I do take exception, however, to the implication that I think we should "be allowed to have our own dirty secrets." The point of my posting, as a whole, was to say that I think the world's priorities are pretty messed up. I absolutely do not think we should turn a blind eye to the dealings of our own government. As Jesus said, we oughtn't to be so intent on telling our neighbors about the specks of dust in their eyes that we ignore the beams in our own eyes. But neither do I think it is right that the people all over the world are so very focused on the motes in America's eye that they ignore everything good that America has done. Don't get me wrong--we had ought to strive for perfection. As Jesus pointed out, a shepherd will leave all of his sheep to go and find the one which is lost. We do need to focus on our blemishes, so that we can work on scrubbing them out, but we oughtn't to magnify them to the point of distortion.
Once while I was in the bathroom of a hotel, I noticed they had this nifty little mirror on a swivel arm so that women could see their faces better as they primped themselves. Looking in that mirror, I felt like a blossoming teenager again, self-conscious about every pimple on my face. Then I looked in the regular mirror and realized that I hadn't become ugly overnight; this mirror was just shaped in such a way that I could clearly see every pore on my face. I felt sorry for girls that used that sort of mirror on a regular basis, because it magnified every imperfection to the point that it gave the user a grossly distorted view of themselves.
Looking around in today's world, that is what I see happening to America. We are not perfect, by any means. There are a lot of people who do a lot of selfish, greedy, perverted, and intolerant things. But we've been put under this magnifying glass, and we've made ourselves pretty darn transparent when compared to just about any nation at any other time in history. As a result, we see in ourselves (and the world sees in us) so very many imperfections that it seems at times impossible to feel good about ourselves. But when I study history and gain a more realistic perspective of the world we live in, I can't help but marvel at all that we've got going for us as Americans. I realize that even if a lot of people allow greed and sloth and hatred and perversity to govern their lives, that number dwarfs in comparison to the number of good, upstanding, hard-working, and generous citizens in the United States. And I strongly object to anyone that claims that Americans work to increase the level of liberty in "just the [situations] that make our lives easier."

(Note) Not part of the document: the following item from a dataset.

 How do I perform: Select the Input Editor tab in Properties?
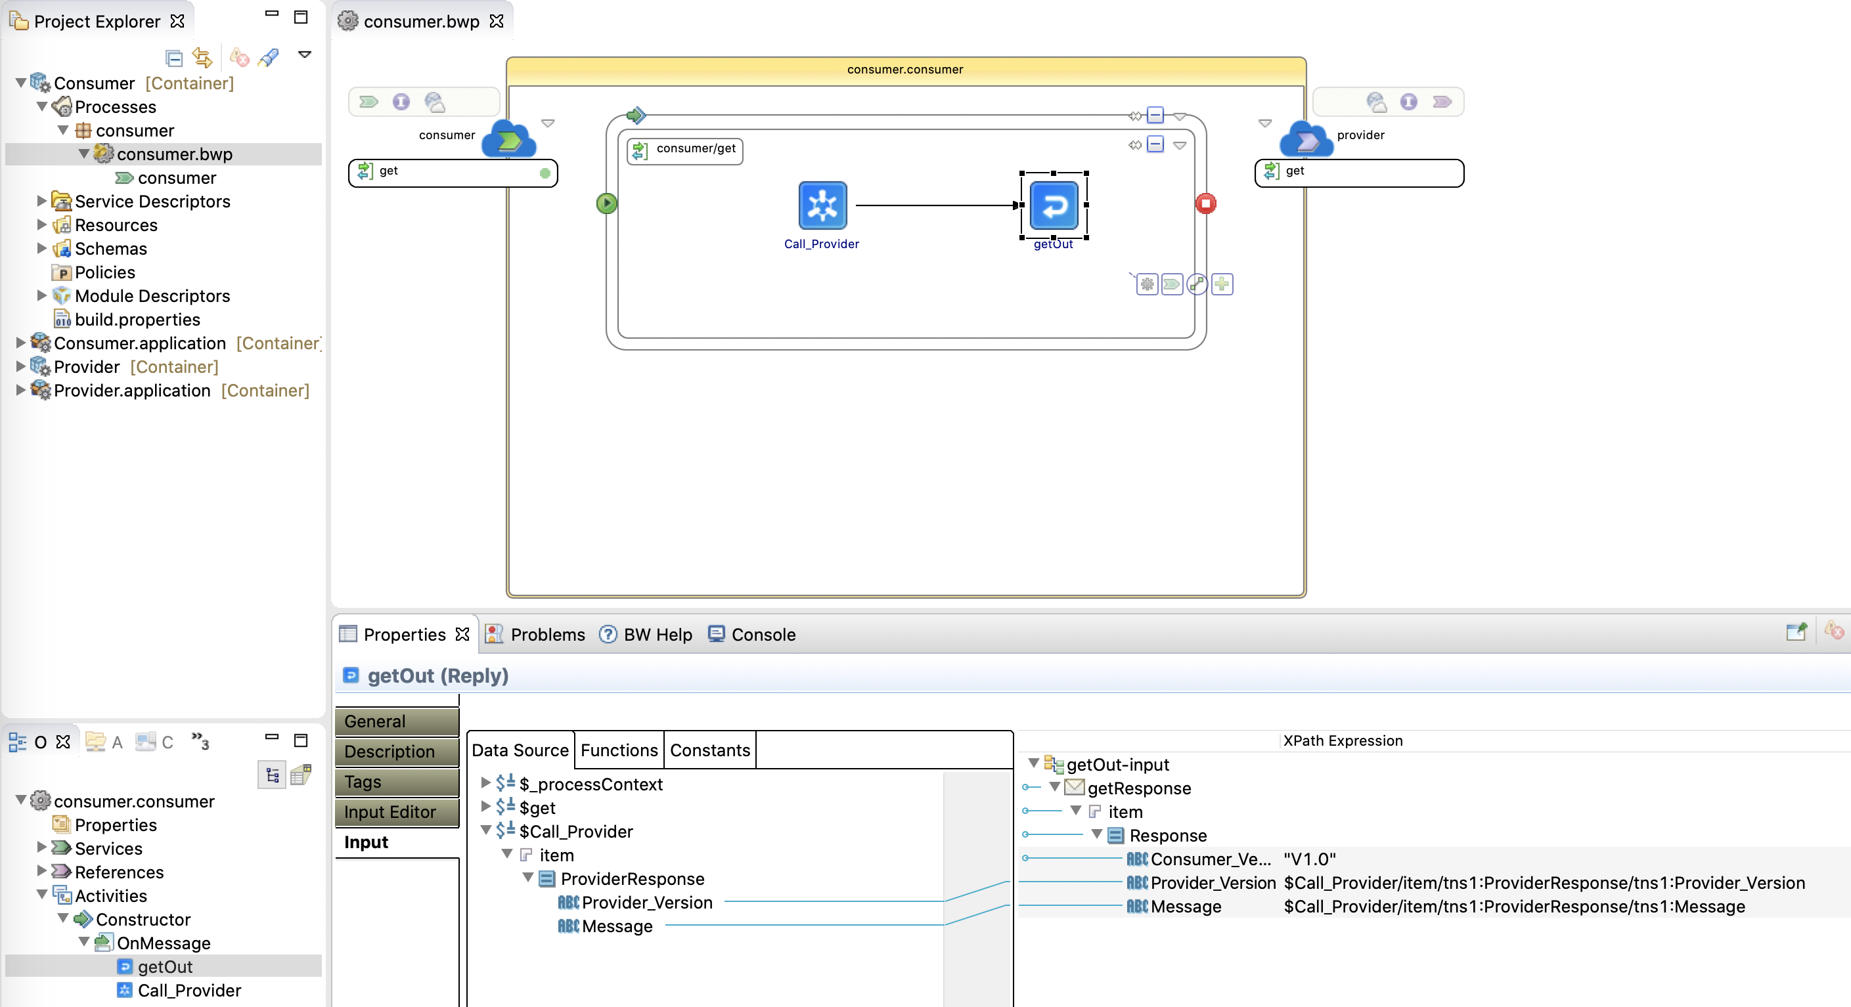pos(391,812)
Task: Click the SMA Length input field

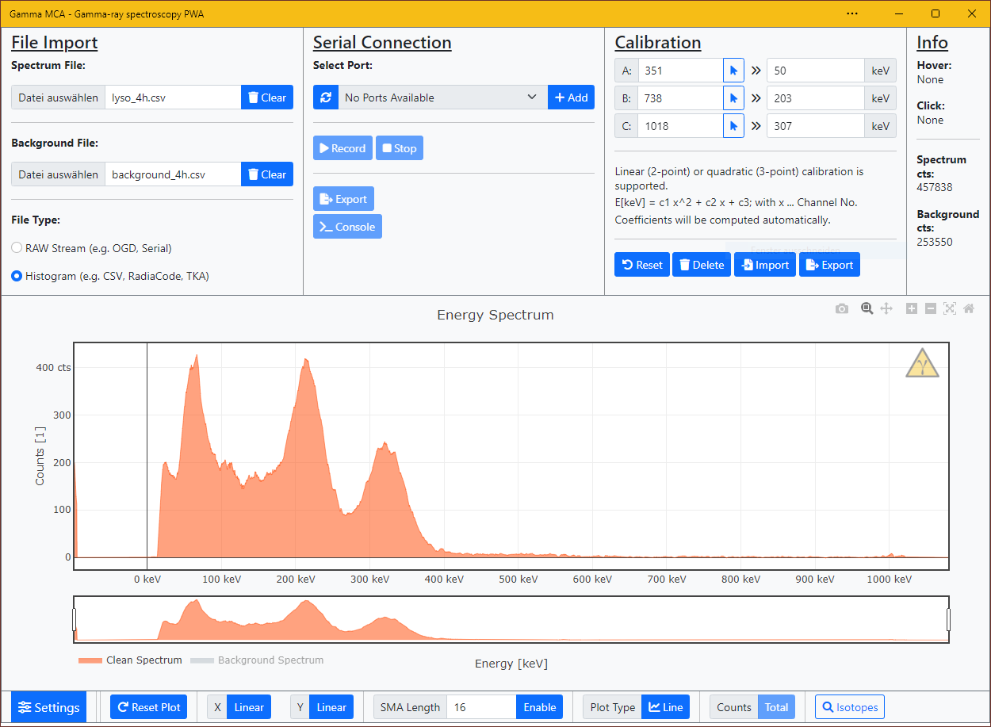Action: click(481, 707)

And you're right, Mary, that the so-called Weapons of Mass Destruction were never found by coalition forces. Despite the fact that the world was convinced at the time that Saddam was hiding--if not actively producing--chemical and/or biological weapons, it has now become evident that by the time we invaded, he'd gotten rid of them in one way or another. But there was never any question whether he had them in the first place, or whether he'd be willing to use them. He had them, and he used them on his own citizens, which is what prompted the U.N. to require a full disclosure of the locations of his remaining weapons. It was his lack of full disclosure that prompted the U.N. to warn him of dire consequences if he did not comply. If nobody did anything when he continued to ignore these warnings, then how could anybody in the world respect the warnings of the United Nations? This is where I see irony in the comments made by these U.N. experts, after the United States has proven the hard way that it's not always right to "take well-founded allegations as proven in the absence of a clear explanation by government." And now they are worried about acting immediately or else "we won't have any credibility left."
Thanks for taking the time to comment, Mary. I hope you'll continue to do so in the future. It's definitely a blessing to have friends who "approach things from a different perspective and belief system." It makes me examine my own beliefs more closely, which is always a good thing.